After the war she worked in people’s homes and then meet Ed E. senior. They married and had a pleasant life in O’fallon, IL. They were happy. Ed was an accountant and they had a few stores. As Gram says, she worked in retail for many years. She owned a children’s store. And then Mr. Miserable was sent to the slammer.

After a few years and some time spent in California and a divorce, she changed her name to Eve M. and moved to Georgia. Her daughter Linda was pregnant with me. She then became my nanny while my mom continued to work. We spent five years together. I remember watching Phil Donahue and the Price is Right every morning while she had toast and coffee in bed. We did everything together.

I also remember spending hours waiting for her to get ready…she was fixing her hair piece I later learned.

We went to Disney World and Disney Land together. I loved being with Gram. When my brother John was born, she moved to Houston, TX with Cliff, an architect.

I visited her one summer for a month when I was six. That was my first flight alone. We played and had so much fun. I cried the whole way home. I was so sad to leave Gram.

In high school, after we had moved to Montana, I used to drive by her apartment to check on her. One time, her car was there but I could not seem to get her on the phone. I wigged out. I ran up to her apartment and knocked on the door. No answer. Then I went to the neighbor’s door. When I got to the third door, I was a crying mess. “Hi, my name is Nicole. I am Eve’s granddaughter. Have you seen her? I can’t get into her place.”

Grammy was there visiting with her new neighbor. What a first impression I must have made. She remains friends with Howard and Maureen, the neighbors, even today.

A few years ago, we took a trip to the White River. She has fished there forever. Boy was that fun. We stayed in a cottage and got up early to get out on the river. She caught lots of fish. I let her catch my fish, because I did not want to kill the fish. My brother John is supposed to take her fishing next.

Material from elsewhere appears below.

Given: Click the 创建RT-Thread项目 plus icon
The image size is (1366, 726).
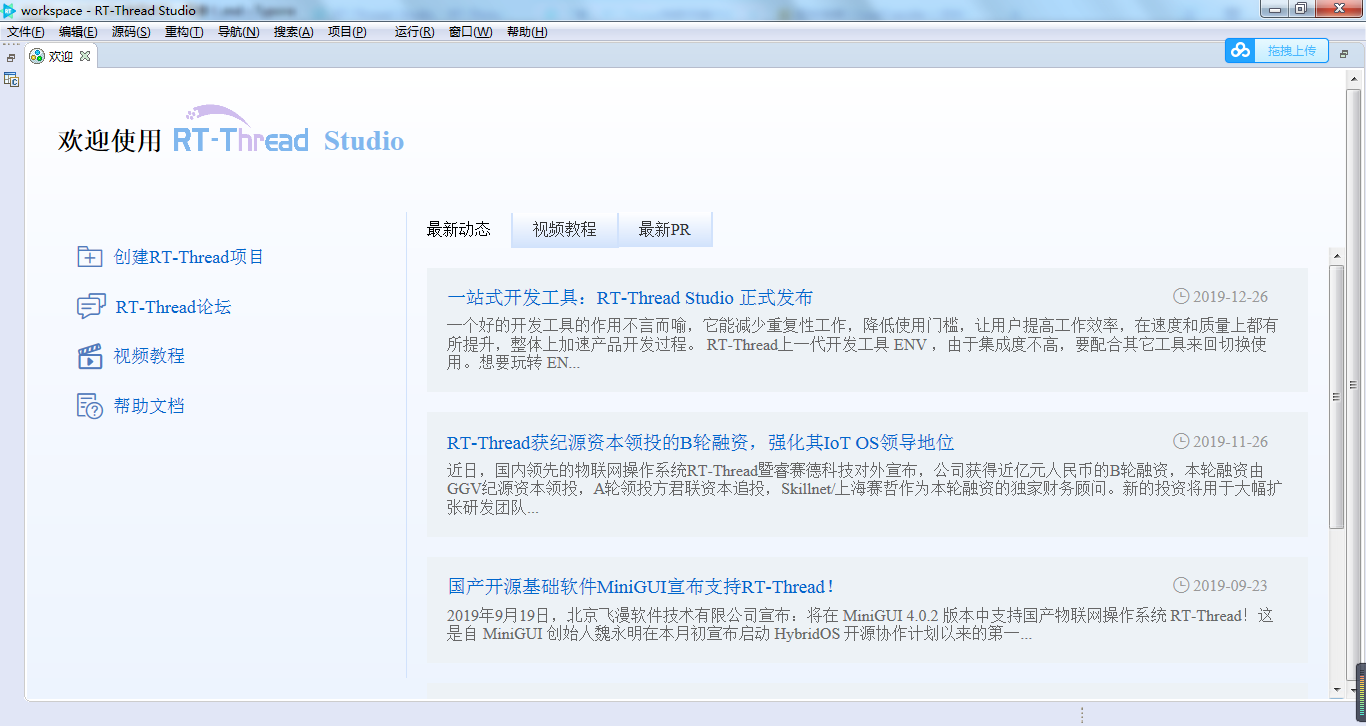Looking at the screenshot, I should tap(90, 257).
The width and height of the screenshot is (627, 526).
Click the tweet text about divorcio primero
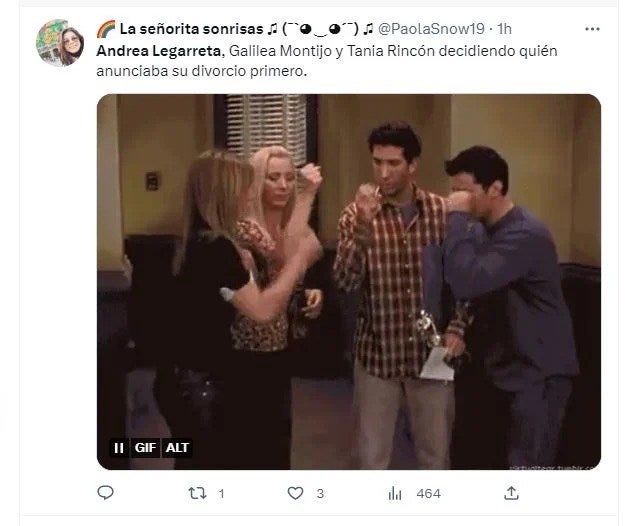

I still worry about her though. A few years ago I called the police because I would not reach her. She lives in St. Louis again now. She had gone fishing and not told me…what a spitfire.

1 comment:

Mary Lloyd said...

Nicole--I love this tribute to Eve. She is one of the most interesting women I have ever met. She sends me cards and calls on occasion to make sure I am getting through my divorce ok and to make sure I am not "getting screwed" in the financial settlement. She always makes me feel good about myself. She is very wise and I admire how self-assured she is. I feel lucky to have her for a friend.